12 ago 2008

Desassossego

Andares inquietos circulando pra lá e pra cá. Os passos vão até o final do corredor e voltam, em um lugar onde a vida vem e vai. Os olhares também estão inquietos e as mãos não sabem ao certo o que fazer. Todos esperam uma notícia. O médico sai do quarto e diz: “Parabéns!”. O coração parece explodir, o sangue circula tão rápido que logo os lábios se esticam num sorriso de esperança. Bem ao lado, no mesmo instante o médico sai e diz: “Eu sinto muito”. O coração parece implodir, ficando tão apertado que o sangue parece não mais circular pelo corpo. E quando, finalmente, a mensagem chega ao cérebro, os olhos se enchem de lágrimas repletas de desilusão.

Aquela mão pequena e suave que nada sabe da vida é acariciada; e à cabeça vêm os planos, o sentimento de proteção e o pensamento: “Obrigada meu Deus!”.
As mãos grossas e calejadas são acariciadas com a mesma ternura. Pela cabeça só passam as memórias e o sentimento de impotência. E como um sinal de redenção, o pensamento é: “Vai com Deus!”.

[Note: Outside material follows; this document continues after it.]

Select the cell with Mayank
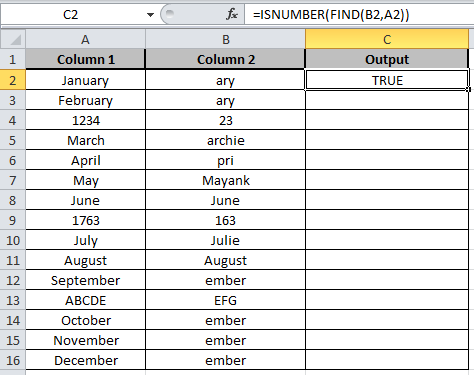The width and height of the screenshot is (474, 375). pos(225,180)
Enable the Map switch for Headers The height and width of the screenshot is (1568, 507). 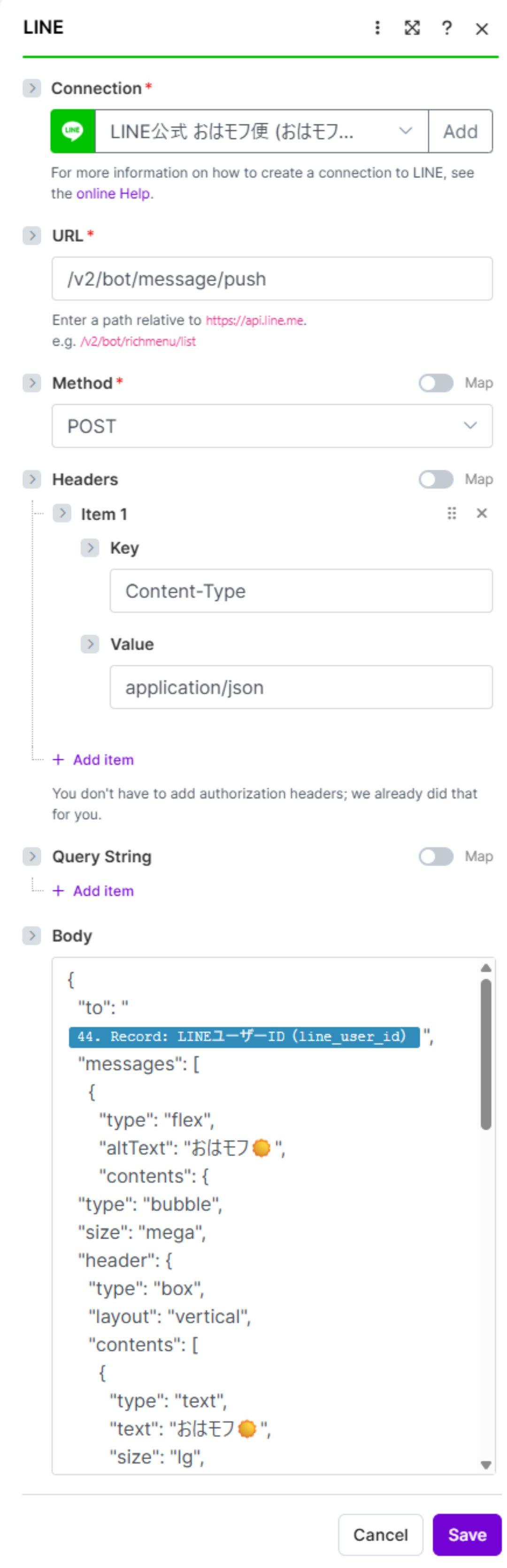[x=436, y=479]
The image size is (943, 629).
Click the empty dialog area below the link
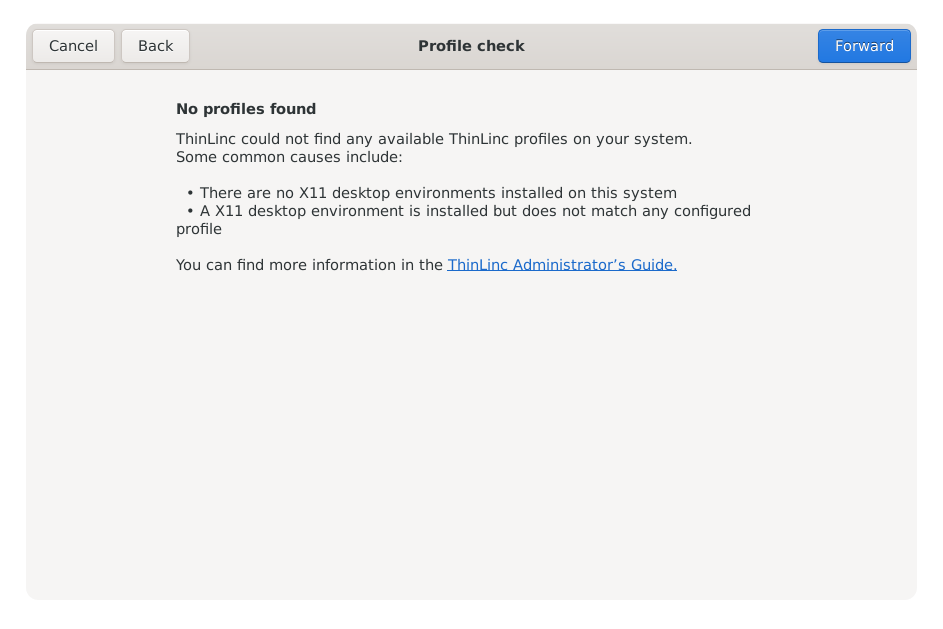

A mãe recebe o filho embrulhadinho em uma manta. Ele é tão pequeno que cabe exatamente em seus braços. A mãe exclama: “Meu filho. Um presente de Deus. Pra mim a vida começou agora.”
Desta vez a mãe vai ao encontro do filho, coberto por uma manta que não tem mais cheiro de lavanda. Ela o abraça mesmo não tendo mais força para pegá-lo no colo. A voz abafada e dolorida também exclama: “Meu filho, meu filho. Eu só entrego a Deus. A vida não tem mais alegria”*.

*Essa foi uma das tantas frases dita pela minha avó. Coisas que me marcaram demais, mas que eu ainda não tenho a sublime capacidade de entender, nem sentir.